Ora dimmi quello che non so, dimmi di quella nostra poverina; e cerca di spicciarti; ché c'è poco tempo, e molto da fare, come tu vedi.
Renzo principiò, tra una cucchiaiata e l'altra, la storia di Lucia: com'era stata ricoverata nel monastero di Monza, come rapita... All'immagine di tali patimenti e di tali pericoli, al pensiero d'essere stato lui quello che aveva indirizzata in quel luogo la povera innocente, il buon frate rimase senza fiato; ma lo riprese subito, sentendo com'era stata mirabilmente liberata, resa alla madre, e allogata da questa presso a donna Prassede.
– Ora le racconterò di me, – proseguì Renzo; e raccontò in succinto la giornata di Milano, la fuga; e come era sempre stato lontano da casa, e ora, essendo ogni cosa sottosopra, s'era arrischiato d'andarci; come non ci aveva trovato Agnese; come in Milano aveva saputo che Lucia era al lazzeretto. – E son qui, – concluse, – son qui a cercarla, a veder se è viva, e se... mi vuole ancora... perché... alle volte...

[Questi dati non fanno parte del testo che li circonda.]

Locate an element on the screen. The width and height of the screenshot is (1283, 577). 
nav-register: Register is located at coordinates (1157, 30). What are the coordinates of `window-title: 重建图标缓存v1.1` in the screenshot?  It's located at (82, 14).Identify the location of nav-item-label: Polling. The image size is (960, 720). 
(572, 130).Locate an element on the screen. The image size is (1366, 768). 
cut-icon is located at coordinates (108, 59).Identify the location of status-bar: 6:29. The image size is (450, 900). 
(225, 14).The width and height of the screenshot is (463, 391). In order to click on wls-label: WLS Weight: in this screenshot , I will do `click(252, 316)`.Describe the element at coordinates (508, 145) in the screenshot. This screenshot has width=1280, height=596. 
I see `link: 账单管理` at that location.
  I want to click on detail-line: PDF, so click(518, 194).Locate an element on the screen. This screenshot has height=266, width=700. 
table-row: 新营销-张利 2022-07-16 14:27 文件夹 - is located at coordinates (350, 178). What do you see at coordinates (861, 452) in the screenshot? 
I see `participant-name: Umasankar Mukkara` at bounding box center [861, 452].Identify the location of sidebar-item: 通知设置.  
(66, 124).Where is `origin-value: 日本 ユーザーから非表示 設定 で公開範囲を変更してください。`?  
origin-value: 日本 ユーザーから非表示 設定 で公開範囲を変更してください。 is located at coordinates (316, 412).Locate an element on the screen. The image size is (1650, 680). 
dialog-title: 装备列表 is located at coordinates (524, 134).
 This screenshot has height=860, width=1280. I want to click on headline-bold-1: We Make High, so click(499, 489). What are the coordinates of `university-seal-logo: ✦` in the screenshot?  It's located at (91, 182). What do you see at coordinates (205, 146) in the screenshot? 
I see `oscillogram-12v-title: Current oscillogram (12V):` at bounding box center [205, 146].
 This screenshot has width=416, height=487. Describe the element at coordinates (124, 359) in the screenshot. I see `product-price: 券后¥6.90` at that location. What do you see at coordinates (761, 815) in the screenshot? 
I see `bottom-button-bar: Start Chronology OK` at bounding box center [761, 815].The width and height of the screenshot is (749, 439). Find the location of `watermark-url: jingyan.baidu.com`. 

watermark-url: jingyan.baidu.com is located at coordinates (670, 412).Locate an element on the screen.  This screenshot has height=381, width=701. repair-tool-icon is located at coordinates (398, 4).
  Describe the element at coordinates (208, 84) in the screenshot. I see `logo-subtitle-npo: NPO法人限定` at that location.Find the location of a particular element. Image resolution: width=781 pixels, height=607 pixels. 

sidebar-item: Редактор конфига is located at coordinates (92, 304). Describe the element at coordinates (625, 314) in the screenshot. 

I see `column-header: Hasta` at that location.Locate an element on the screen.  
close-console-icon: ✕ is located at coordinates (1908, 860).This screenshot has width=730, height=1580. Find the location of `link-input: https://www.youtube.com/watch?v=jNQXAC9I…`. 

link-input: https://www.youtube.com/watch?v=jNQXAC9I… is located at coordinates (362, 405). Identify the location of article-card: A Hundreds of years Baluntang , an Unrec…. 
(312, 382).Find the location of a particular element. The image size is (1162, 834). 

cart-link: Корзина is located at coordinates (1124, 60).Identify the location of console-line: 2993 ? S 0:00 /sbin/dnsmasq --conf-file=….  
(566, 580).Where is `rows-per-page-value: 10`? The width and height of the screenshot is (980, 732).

– Ma, – domandò il frate, – hai qualche indizio dove sia stata messa, quando ci sia venuta?
– Niente, caro padre; niente se non che è qui, se pur la c'è, che Dio voglia!
– Oh poverino! ma che ricerche hai tu finora fatte qui?
– Ho girato e rigirato; ma, tra l'altre cose, non ho mai visto quasi altro che uomini. Ho ben pensato che le donne devono essere in un luogo a parte, ma non ci sono mai potuto arrivare: se è così, ora lei me l'insegnerà.
– Non sai, figliuolo, che è proibito d'entrarci agli uomini che non abbiano qualche incombenza?